Task list -
• a. In the reflection on faith and family, why did the woman stay in the office instead of joining the Saturday bike rides?
• b. Decide whether each statement agrees with the reflection on faith and family. Answer yes or no for each and quote the words from the reflection that decide it.
(i) The woman's husband passed away as she got older.
(ii) The woman went along on the Saturday bike rides with her daughter and husband.
(iii) The woman's garden ended up free of beetles.
### Provided passage
This is how life goes, one minute its bright and hopeful, and then next, something seemly and unexplainable happens, but the Lord is there. One day you think you have it all figured out, and then you realize that there was something even better, because the Lord is there. One day follows the next; good times and bad times, time where your dreams are on hold, and times where they come true, times where you feel alone, and times where you feel love over whelming, times where you make sacrifices, and times where you are overwhelmed by blessings; because you're obedient and the Lord is there, he takes all these times,  and he works at you, he works through you... give it all to him, this is his time and I promise all will be well."



A woman once said that often she would watch her daughter and husband go out on saturday bike rides, and she would stay in the office and work, because she wanted a nice house, and a nice garden with no beetles. But as she got older her husband passed away, and she did have a nice house, an empty house, and she did have a nice garden, but it had beetles.. She often said that she wished she could get back those saturdays. She wished she hadn't taken forgranted the thing that truly mattered the most... Family... Sometimes we get so caught up in our own lives, so caught up in our "dreams" that we forget we are living them, and they have come true, but our noses are so stuck to the ground, that we never look up to see that we have had everything we could ever of dreamed of having right in front of us. Sometimes in the midst of uncertainty we forget to look up, we forget to look up and finally see that what we have been looking for, has been right in front of us all along.
######
### Dataset section
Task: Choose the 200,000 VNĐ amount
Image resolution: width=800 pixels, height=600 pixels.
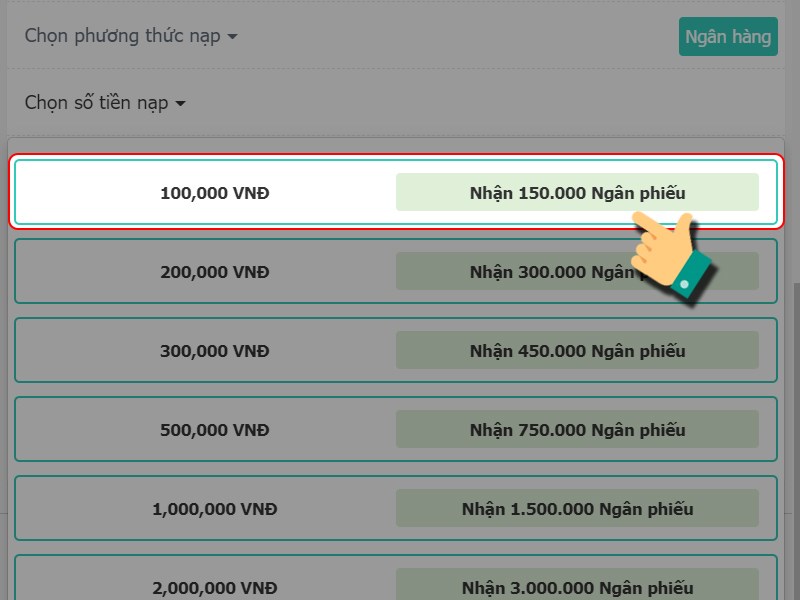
######
Outputs by task -
• a. She wanted a nice house and a nice garden with no beetles.

• b.
(i) Yes: "as she got older her husband passed away"
(ii) No: "she would stay in the office and work"
(iii) No: "she did have a nice garden, but it had beetles"